> **What the task requires**
Using only the entries below, output the lines starting at the one containing "Instruction: Select the" and ending at the one containing "Viewport: 1425px width, 847px height.", exactly and inclusive of both, omitting the pictures.

> **Data records**
Start of Block
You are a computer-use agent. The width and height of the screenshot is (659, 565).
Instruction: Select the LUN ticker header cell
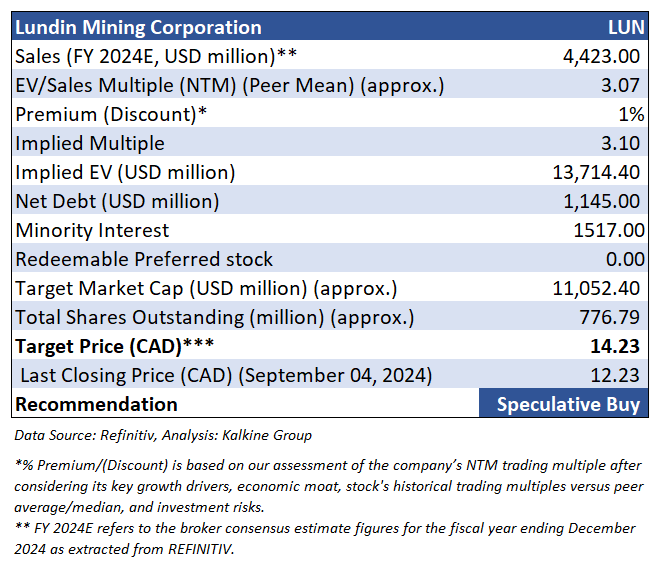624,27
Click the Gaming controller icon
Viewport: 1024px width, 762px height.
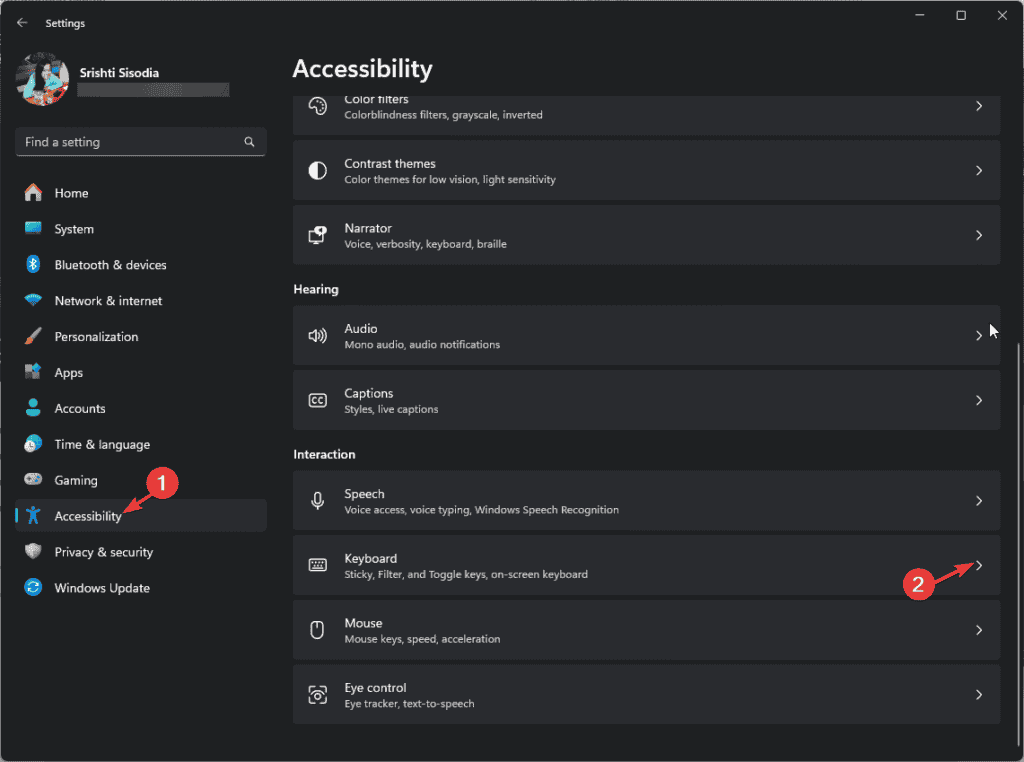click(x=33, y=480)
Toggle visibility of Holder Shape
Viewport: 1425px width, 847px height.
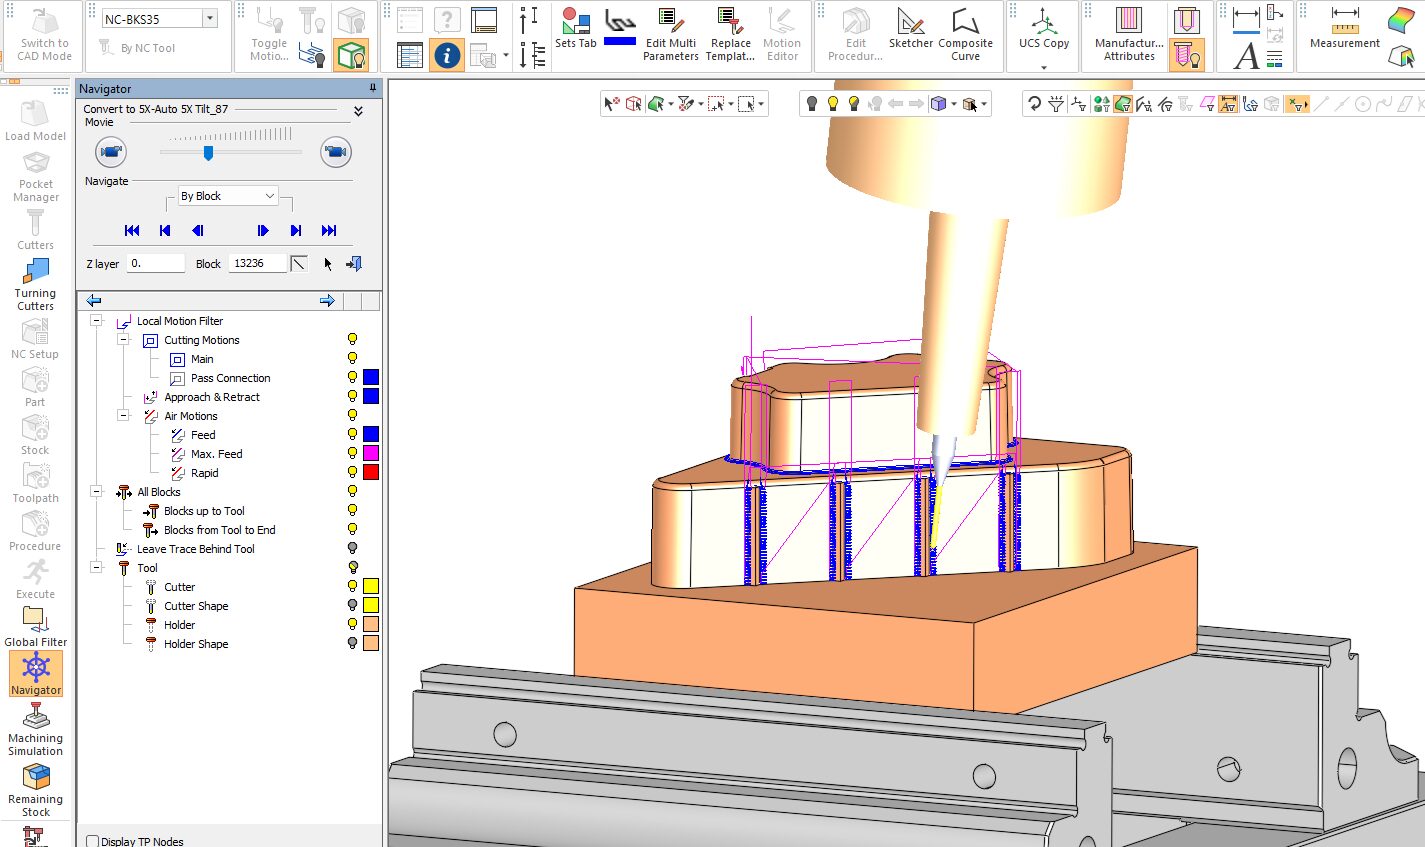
End of Block
Start of Block
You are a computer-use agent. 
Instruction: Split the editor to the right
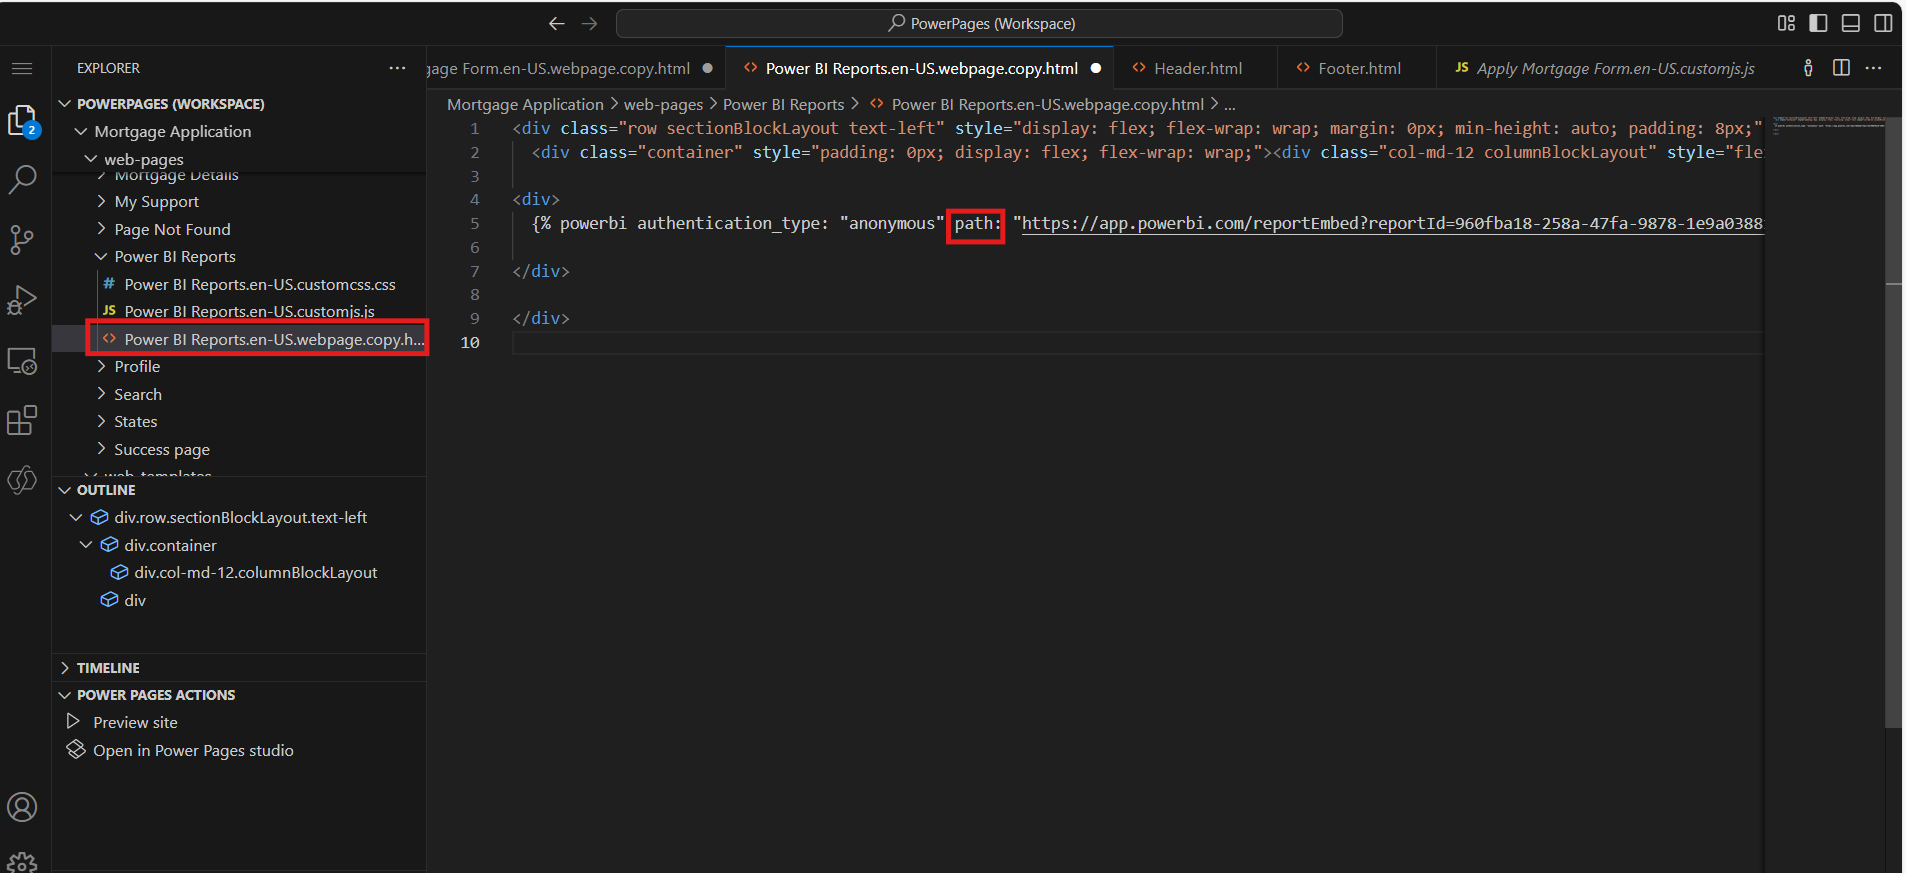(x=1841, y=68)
End of Block
> **Result**
Instruction: Select the LUN ticker header cell
624,27
Click the Gaming controller icon
Viewport: 1024px width, 762px height.
click(x=33, y=480)
Toggle visibility of Holder Shape
Viewport: 1425px width, 847px height.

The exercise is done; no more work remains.